▶ [Task input]
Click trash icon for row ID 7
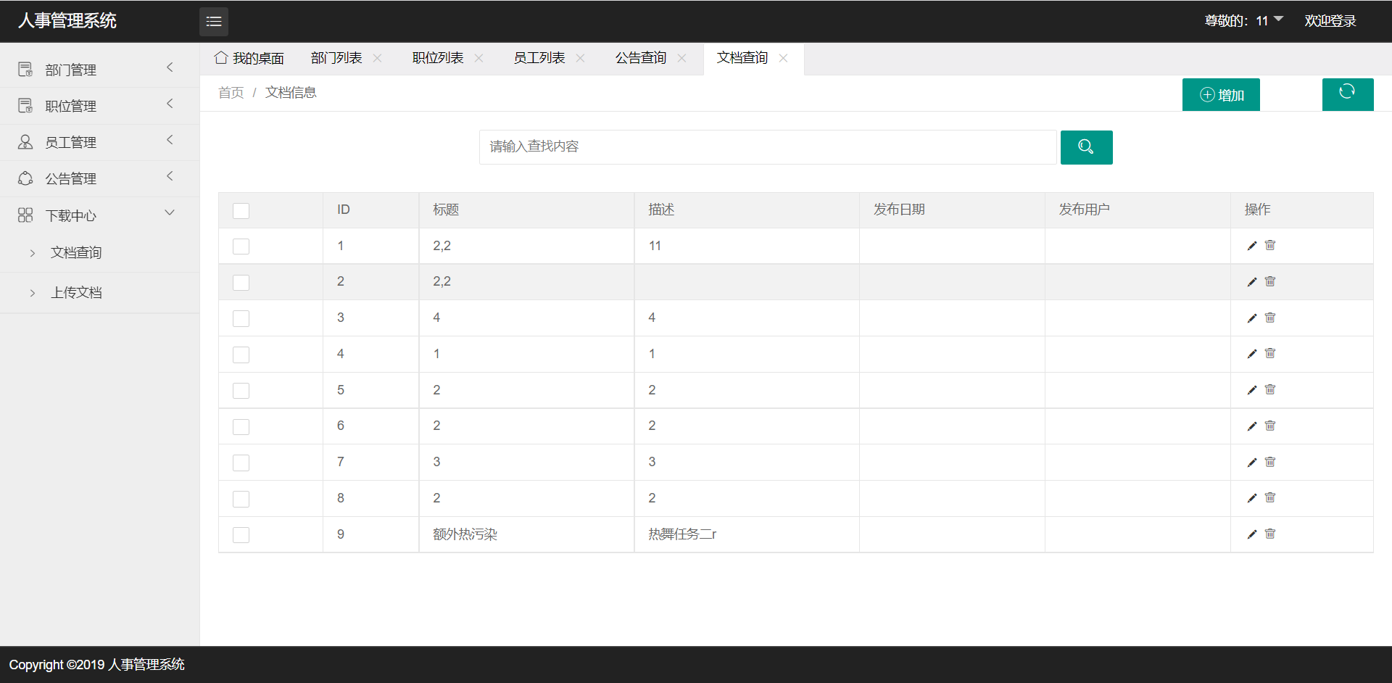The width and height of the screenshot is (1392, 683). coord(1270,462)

...

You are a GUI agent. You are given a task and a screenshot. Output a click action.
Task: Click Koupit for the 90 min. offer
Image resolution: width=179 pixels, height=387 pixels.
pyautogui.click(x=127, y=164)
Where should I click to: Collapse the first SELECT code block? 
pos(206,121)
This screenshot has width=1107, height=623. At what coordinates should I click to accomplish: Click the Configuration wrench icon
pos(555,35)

▶ [What the task asks]
State how many of the lines above contain the word "icon". Give only the number.

▶ [Written answer]
2